脳出血保存的治療中の患者さんが、顔をしかめてこう訴えました。
「うっぷ…なんだか急に気持ち悪い、頭もガンガンする…(その後、噴射様嘔吐)」
この時、「吐き気止めを使いましょうか」と悠長に構えている時間はありません。
対応アクションと会話例
- 即時の安全確保と誤嚥防止
- 「気持ち悪いですね、無理に我慢しなくていいですよ。顔を横に向けましょう」
- 側臥位にするか顔を横に向け、吐物による窒息・誤嚥性肺炎を防ぎます。
- バイタル測定と瞳孔確認を同時進行(アクション)
- ナースコールで応援を呼びつつ、血圧測定と瞳孔チェックを行います。
- 「少し光を目に当てますね。(瞳孔不同なし、血圧170台を確認)」
- 医師への緊急報告(SBAR)
- 「〇〇さんですが、突発的な頭痛と噴射様嘔吐がありました。血圧が170台へ上昇し、脈拍が50台へ低下しています。クッシング徴候の疑いがあるため、すぐに診察をお願いします。マンニトールの指示を確認させてください。」
現場で差がつく看護のコツ・ポイント
| 工夫・コツ・アイデア | 具体的な手技・環境調整 | 期待される効果・メリット |
|---|---|---|
| 頭部挙上30度の徹底と頸部の正中保持 | ギャッジアップは30度を目安とし、枕やタオルを使って首が左右に捻じれない(回旋しない)ようにポジショニングする。 | 頭部を心臓より高くすることで静脈還流を促し、ICPを下げます。首が捻じれていると内頸静脈が圧迫され、脳からの血液の戻りが悪くなり、ICPが上昇してしまいます。これを防ぐだけで脳へのダメージを軽減できます。 |
| 吸入・吸引時の「時短」テクニック | 気管吸引は必要最低限にし、1回の操作を10秒以内に留める。吸引前には十分な酸素化を行う。 | 吸引刺激による咳嗽反射は、胸腔内圧を上げ、結果としてICPを急激に上昇させます(怒責と同じ効果)。マンシェットで血圧を測るタイミングも、吸引直後は避けるなどの配慮が必要です。 |
| 排便コントロールでの「いきみ」回避 | 便秘は厳禁。緩下剤や坐薬を適切に使用し、排便時にいきまなくても出る便性状を保つ。 | 排便時のバルサルバ効果は血圧とICPを一気に跳ね上げます。再出血やヘルニア増悪のトリガーになりやすいため、排便日数の管理はバイタル管理と同等に重要です。 |
新人さんが陥りやすいミスへの対策
新人の看護師さんが現場でよく陥ってしまうのが、「血圧の数値だけに反応して、降圧しようとしてしまう」という判断ミスです。
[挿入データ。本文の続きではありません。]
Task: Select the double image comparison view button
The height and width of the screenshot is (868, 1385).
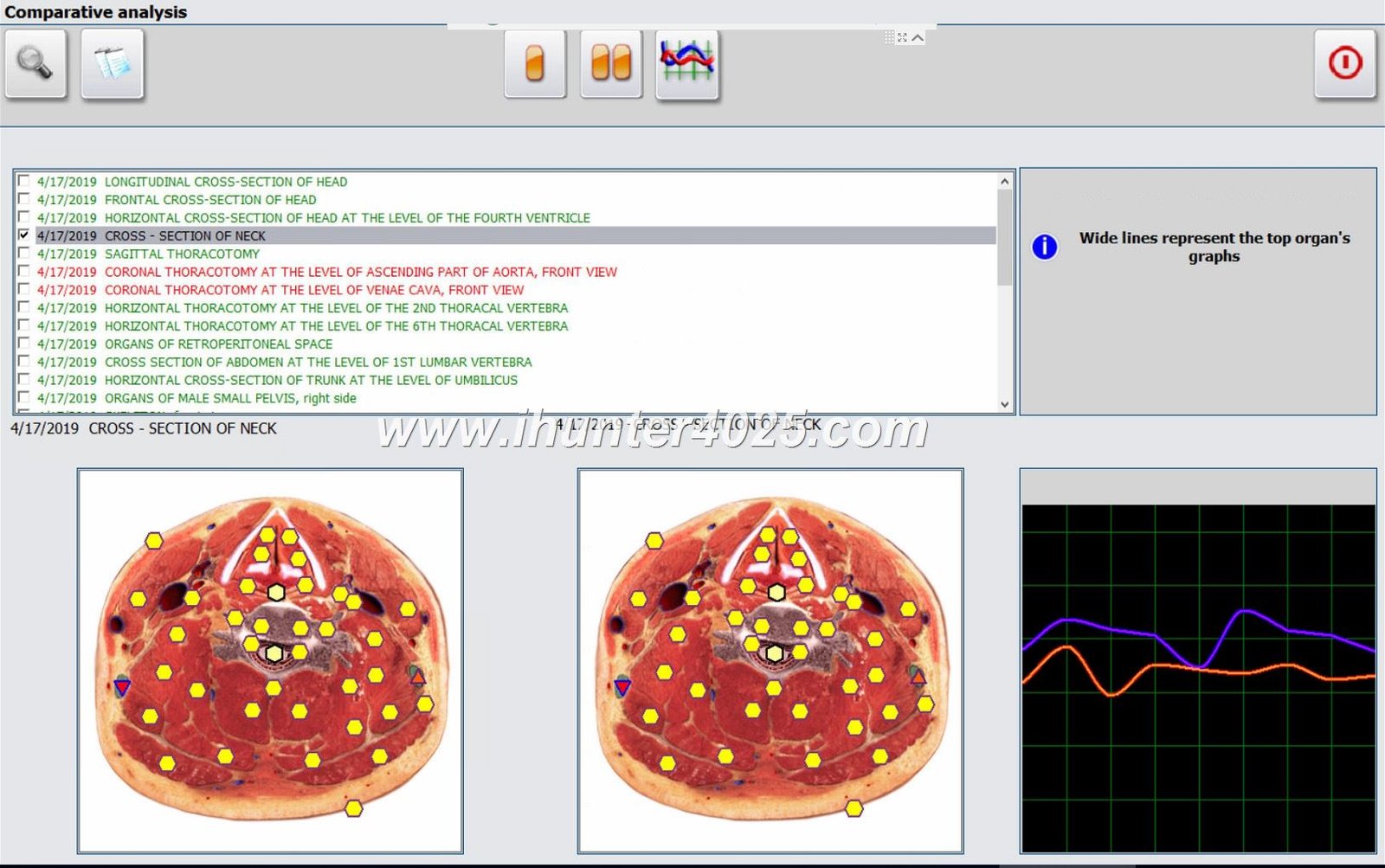Action: (611, 64)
脳出血の患者さんの血圧が180mmHgに上がったのを見て、「高すぎる!再出血しちゃう!早くニカルジピンで下げなきゃ!」と焦ってしまい、徐脈のサインを見落としたまま、医師に「血圧が高いので降圧剤の指示をください」と報告してしまうケースがあります。
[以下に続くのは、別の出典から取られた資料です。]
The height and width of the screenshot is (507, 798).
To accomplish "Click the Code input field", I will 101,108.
この時の高血圧は、「脳に血を送るために、体が必死で上げている血圧(脳灌流圧の維持)」である可能性があります。
もし、クッシング現象が起きている(=脳の血流が足りていない)状態で無理やり血圧を下げたらどうなるでしょうか?
脳への血流が途絶え、脳梗塞を併発したり、ヘルニアを助長して呼吸停止を招いたりする最悪の結果になりかねません。



血圧が高い時こそ、一度深呼吸して「脈拍」を見てください。「血圧が高いのに脈が遅い」これに気づけたら、あなたは降圧剤ではなく、脳外科医を呼ぶべきだと判断できるはずです。
「木(血圧)を見て森(全身状態・ICP)を見ず」にならないよう、常にセットでアセスメントする癖をつけていきましょう。